■ Excerpted passage:
- Original language: English
- Written by: Rob Zellers and Gene Collier
- Characters: Art Rooney
- Subject: Art Rooney reminiscing about his early life and how he founded the Steeler franchise
- Genre: Drama
- Setting: Pittsburgh, Pennsylvania

Premiere
- Date: 2003 October 14, 2010 (film)
- Place: O'Reilly Theater, Pittsburgh Byham Theater, Pittsburgh (film)
- Official website

= The Chief (play) =

Play

The Chief is a 2003 biographical one-man play about the Pittsburgh Steelers' founder and owner Art Rooney (1901–1988). The Pittsburgh Public Theater show has had several revivals since its inauguration, with shows often performed by Pittsburgh native Tom Atkins. More recently, Pittsburgh-based actor and Point Park University Phil Winters has taken on the role, performing at the Pittsburgh Public Theater in 2021 and at St. Vincent College in 2015.

==Overview==
The story takes place in 1976 in Pittsburgh, Pennsylvania, two months after the Steelers won their second Super Bowl in Super Bowl X. The story begins in Art Rooney's office at Three Rivers Stadium where he is preparing for a dinner at the local Knights of Columbus hall. He then begins to converse with the audience, where he reminisces about his youth, and how he formed the Steeler franchise. The play concludes with Rooney showing footage of the Immaculate Reception.

■ Available data:
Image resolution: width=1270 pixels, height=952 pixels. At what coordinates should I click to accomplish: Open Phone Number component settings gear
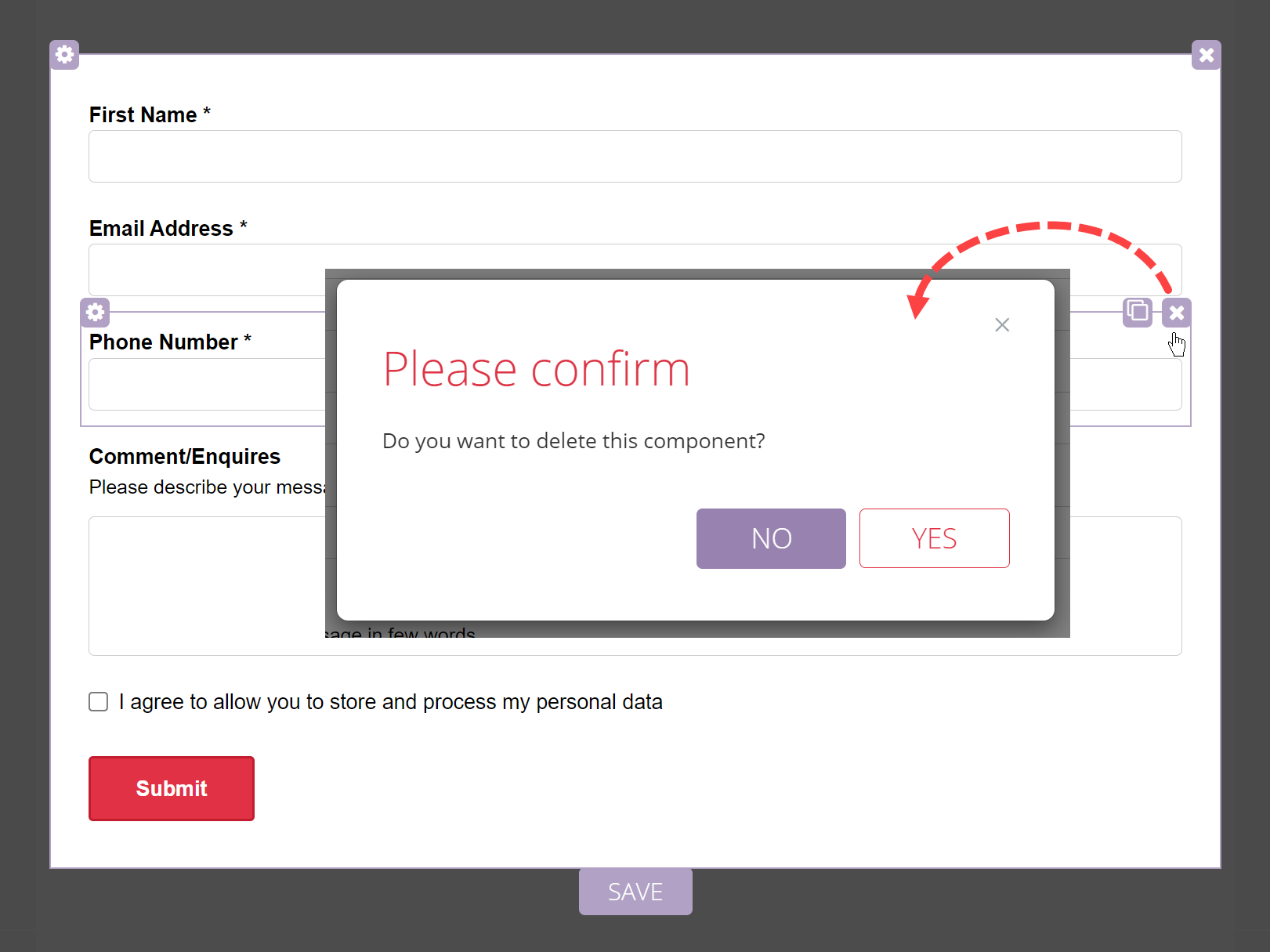(95, 313)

■ List of tasks:
**a.** Copy the article on The Chief word for word from "- Official website" to "College in 2015.".
**b.** Using the article on The Chief, decide whether each statement agrees with it: (i) the play is set in 1976, two months after the Steelers won Super Bowl X; (ii) the play opens at the Knights of Columbus hall; (iii) the play ends with Rooney showing footage of the Immaculate Reception. Answer yes or no for each and quote the deciding words.
Answer from the article on The Chief alone, not from the listing.

■ Solutions by task:
**a.**
- Official website

= The Chief (play) =

Play

The Chief is a 2003 biographical one-man play about the Pittsburgh Steelers' founder and owner Art Rooney (1901–1988). The Pittsburgh Public Theater show has had several revivals since its inauguration, with shows often performed by Pittsburgh native Tom Atkins. More recently, Pittsburgh-based actor and Point Park University Phil Winters has taken on the role, performing at the Pittsburgh Public Theater in 2021 and at St. Vincent College in 2015.

**b.**
(i) Yes: "The story takes place in 1976 in Pittsburgh, Pennsylvania, two months after the Steelers won their second Super Bowl in Super Bowl X."
(ii) No: "The story begins in Art Rooney's office at Three Rivers Stadium where he is preparing for a dinner at the local Knights of Columbus hall."
(iii) Yes: "The play concludes with Rooney showing footage of the Immaculate Reception."